That Insidious Piedmont Environmental Council

As the P.R. war heats up in Loudoun County over the future of the Dulles South district, the Piedmont Environmental Council has been a leading voice opposing the granting of greater density. According to the Loudoun Times-Mirror, Supervisor Steve Snow, R-Dulles, considers the PEC a malign influence:

“[PEC members] are insidious. They are everywhere,” said [Snow] at the Oct. 3 Board of Supervisors meeting. “They are trying to take over local and state government to try and get their will done for environmental extremism, and I think we have to fight against it.”

Newspapers ads, paid for by the pro-growth group the Right Growth Policy Institute, detail a complex chain of influence that reaches from the PEC all the way up to the governor’s office in Richmond. Characterizing the PEC as the “hunt-country elite,” the ads claim the organization is using its influence to “stop economic development, job growth and private investment in new infrastructure.”

It is true that the PEC has worked its way into the inner sanctum of power in Richmond for the first time ever. As the Times-Mirror recounts:

Scott Kasprowicz, a former PEC board member who donated more than $140,000 to the Kaine for Governor campaign, was named Deputy Secretary of Transportation. More recently, Peter Schwartz, who was vice-chair of the PEC and gave more than
$31,500 to Kaine, is a new appointment to the Commonwealth Transportation Board. The CTB, which Kasprowicz serves on as well, directs state funding to individual road projects throughout the state.

The PEC also funds Bacon’s Rebellion’s Road to Ruin project, so I may be hopelessly “conflicted” when I say this, but… The charges are hystericallly overblown.
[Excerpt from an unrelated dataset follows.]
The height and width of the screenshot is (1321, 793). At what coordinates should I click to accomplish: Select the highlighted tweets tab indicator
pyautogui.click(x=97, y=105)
First, the “influence” of the PEC in the Governor’s Office is more than offset by the heft of Business As Usual interests such as developers, home builders, construction firms, engineernig firms and all the rest. As an indicator of who is winning the tug of war, the Governor abandoned his commitment to allow localities to restrict rezonings that would negatively impact the local transportation network — the top legislative priority of the PEC and other conservationists. Instead, Kaine committed his political capital to raising taxes for transportation. Just what the PEC and other conservationists have been longing for: New arterials and bypasses to open up the countryside to development. Yeah, right.

Second, and more germane, the PEC is asking the tough questions that few others willing to ask: What are the fiscal and transportation impacts of growth? Does it make sense for growth in the metropolitan Washington area to push ever outward — even when it leaves vast tracts of vacant and underutilized land closer to the metropolitan core? Is it not possible to devise human settlement patterns that are more efficient than the scattered, disconnected, low-density development that has characterized most growth for the past 50 years? These are reasonable questions.

If asking those questions makes the PEC environmental extremists, I guess that makes me an environmental extremist…. perhaps the most conservative “environmental extremist” on the planet.